Supplied text:
Length of the rectangle is three times the breadth .

So,

Let, the breadth be " x " cm .

Length is thrice the breadth .

Hence, let the length be " 3x " cm .

So, here we have to use an formula .

The formula is ,

$\large{\orange{\underline{\boxed{\mathrm{Area \; of \; the \; rectangle \; = length \times breadth }}}}}{\bigstar}$

So,

According to problem :-

Length x. breadth = Area of the rectangle

$\tt{3x \;cm \times x \; cm = 300 \; {cm}^{2}}$

$\tt{3{x}^{2}\; {cm}^{2} = 300 {cm}^{2}}$

Now transpose 3 to the right side

$\longrightarrow{\tt{ {x}^{2} \; {cm}^{2} = \dfrac{300 \; {cm}^{2}}{3}}}$

$\longrightarrow{\tt{ {x}^{2} \; {cm}^{2} = 100 {cm}^{2 }}}$

Here cm² will get cancelled on both sides .

So,

$\longrightarrow{\tt{ {x}^{2} = 100 }}$

Transpose the power 2 to the right side hence we get square root .

Supplied material:
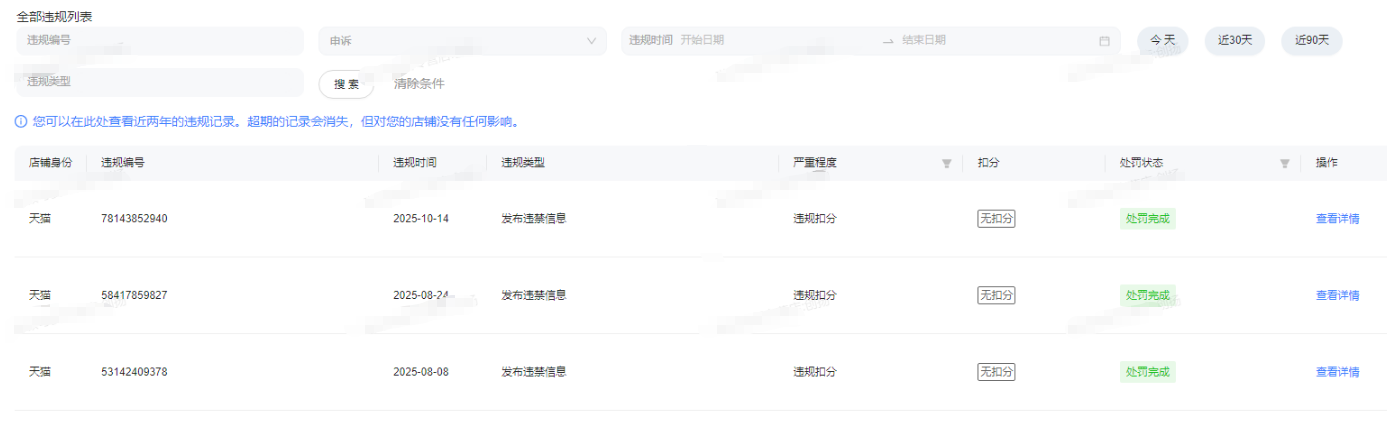Open 查看详情 for violation 53142409378
Image resolution: width=1387 pixels, height=445 pixels.
tap(1337, 372)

Short exercise 1:
Answer these from the rectangle area solution:
(a) What does the solution let the breadth be?
(b) What formula does it use?
(c) What does x² equal once cm² is cancelled on both sides?
Short exercise 2: Sum up the rectangle area solution in two sentences.
Short exercise 3: Carry on the rectangle area solution from its last line.

Written response 1:
(a) "x" cm
(b) Area of the rectangle = length × breadth
(c) 100

Written response 2: Because the length of the rectangle is three times the breadth, the solution lets the breadth be x cm and the length 3x cm. Applying area = length × breadth with an area of 300 cm², it gets 3x² cm² = 300 cm², moves the 3 to the right side to reach x² = 100, and then turns to taking the square root.

Written response 3:
$\longrightarrow{\tt{ x = \sqrt{100}}}$

As we know that

$\underline{\boxed{\mathrm{ {10}^{2} = 100}}}$

So,

$\longrightarrow{\red{\underline{\underline{\tt{ x = 10 \; cm}}}}}$

Now substitute this value of X in assumed values of length and breadth in order to find the actual measurements of Length and breadth .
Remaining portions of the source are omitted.